Durante as primeiras décadas da construção européia, o relacionamento do Brasil e do restante da América Latina com as instituições criadas pelo Tratado de Roma (1957) foram escassas e até mesmo conflitivas. Contribuíram para isso as preferências comerciais concedidas pela então Comunidade Econômica Européia e suas ex-colônias e a Política Agrícola Comum, ambas vistas como séria ameaça a nossas exportações de produtos primários.
Mais tarde, a predominância de regimes autoritários em nosso continente e os estragos causados pela crise da dívida serviram para nos colocar ainda mais à margem dos interesses europeus.
Tudo isso começou a mudar a partir de meados da década de 80, num processo que desde então só fez se acelerar. Do lado latino-americano, a redemocratização e as reformas estruturais gradualmente restauraram nossa credibilidade como parceiros políticos e econômicos; do lado europeu, a admissão de Portugal e Espanha como Estados-membros garantiu uma maior sensibilidade para com o potencial dos vínculos entre dois continentes que compartem os mesmos valores civilizacionais.
A criação do Grupo do Rio concorreu para esse estreitamento, na medida em que ofereceu aos Doze um interlocutor válido, capaz de exprimir posições coletivas da América Latina sobre os principais temas de interesse mútuo. Estabeleceu-se, assim, um diálogo político institucionalizado entre as duas regiões em cujo âmbito já se realizaram quatro reuniões a nível ministerial, a última das quais na cidade de São Paulo, em abril do corrente ano. Além disso, desde 1982 passaram a se realizar encontros anuais entre altos funcionários responsáveis pelo comércio, permitindo um franco debate dos problemas que afetam o intercâmbio inter-regional.
Ainda mais recentemente, com base numa cooperação iniciada pouco após a conclusão do Tratado de Assunção, o Mercosul e a União Européia passaram a buscar formas de aprofundar seus relacionamentos.
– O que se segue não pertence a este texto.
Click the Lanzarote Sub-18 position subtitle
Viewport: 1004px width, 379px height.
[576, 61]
O audacioso objetivo estratégico, confirmado em novembro último durante a visita dos chanceleres do Mercosul a Bruxelas, consiste em estabelecer-se uma associação inter-regional mediante a criação de uma zona de livre comércio cujo PIB conjunto será superior ao do próprio Nafta.
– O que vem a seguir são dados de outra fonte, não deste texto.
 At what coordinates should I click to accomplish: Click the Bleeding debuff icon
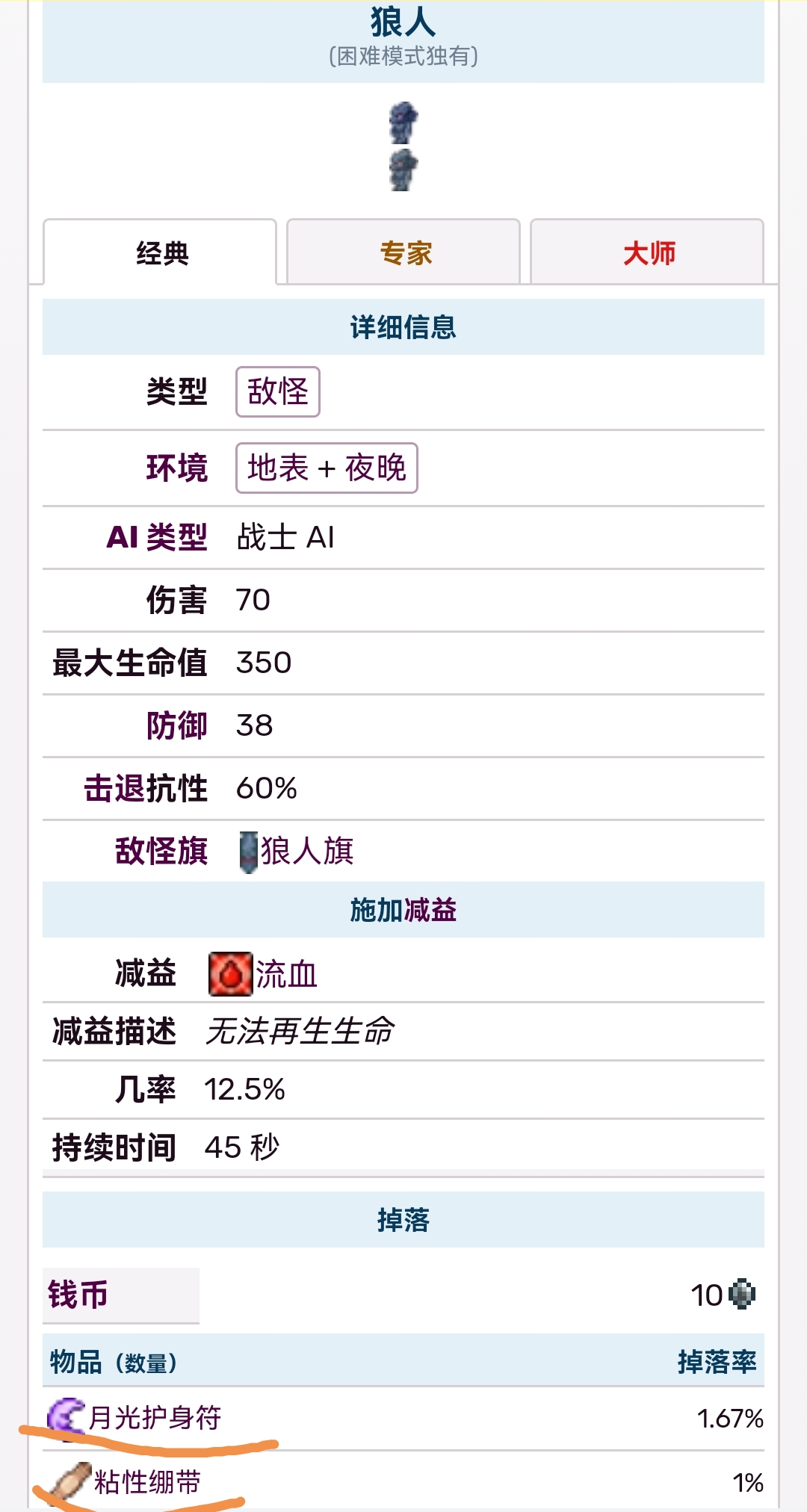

Numa primeira etapa, já no próximo ano o Mercosul e a UE (União Européia) deverão assinar um Acordo-Quadro de Cooperação Econômica e Comercial, pelo qual, além de um diálogo político mais intenso, estaremos nos beneficiando da experiência européia em matéria de consolidação dos instrumentos comunitários e poderemos contar com a participação dos Quinze (agora com a presença adicional de Áustria, Finlândia e Suécia) nos grandes projetos de infra-estrutura dos Quatro.
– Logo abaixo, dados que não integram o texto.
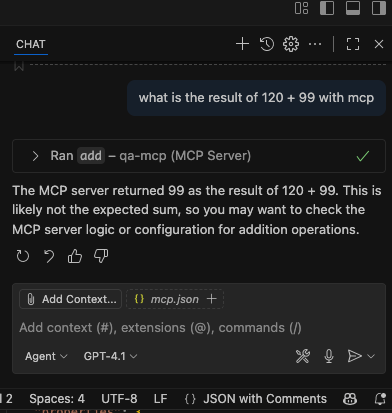The width and height of the screenshot is (392, 413).
Task: Start voice chat with microphone icon
Action: pos(329,356)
Ademais do relacionamento mantido através do Grupo do Rio e do Mercosul, onde obviamente o Brasil ocupa posição de relevo, desenvolvemos úteis programas de cooperação com base no acordo de "terceira geração" por nós firmado com a UE em 1982. Contam-se aí numerosas iniciativas no domínio científico-tecnológico, na promoção do intercâmbio comercial e dos investimentos, na área ambiental (com destaque para o Programa Piloto de Conservação de Florestas Tropicais) e, proximamente, no campo social.
Vê-se, assim, que a UE está no centro do fazer diplomático brasileiro –posição perfeitamente compreensível quando se levam em conta as afinidades culturais que nos unem historicamente, mas também o reconhecimento de que aqui temos o maior mercado para nossas exportações e a maior fonte de investimentos diretos.
Não há dúvida de que as sementes plantadas pelo Brasil na Europa nos últimos anos, seja ao nível bilateral, seja como integrante do Grupo do Rio e do Mercosul, permitem prever uma boa colheita política e econômica no futuro próximo.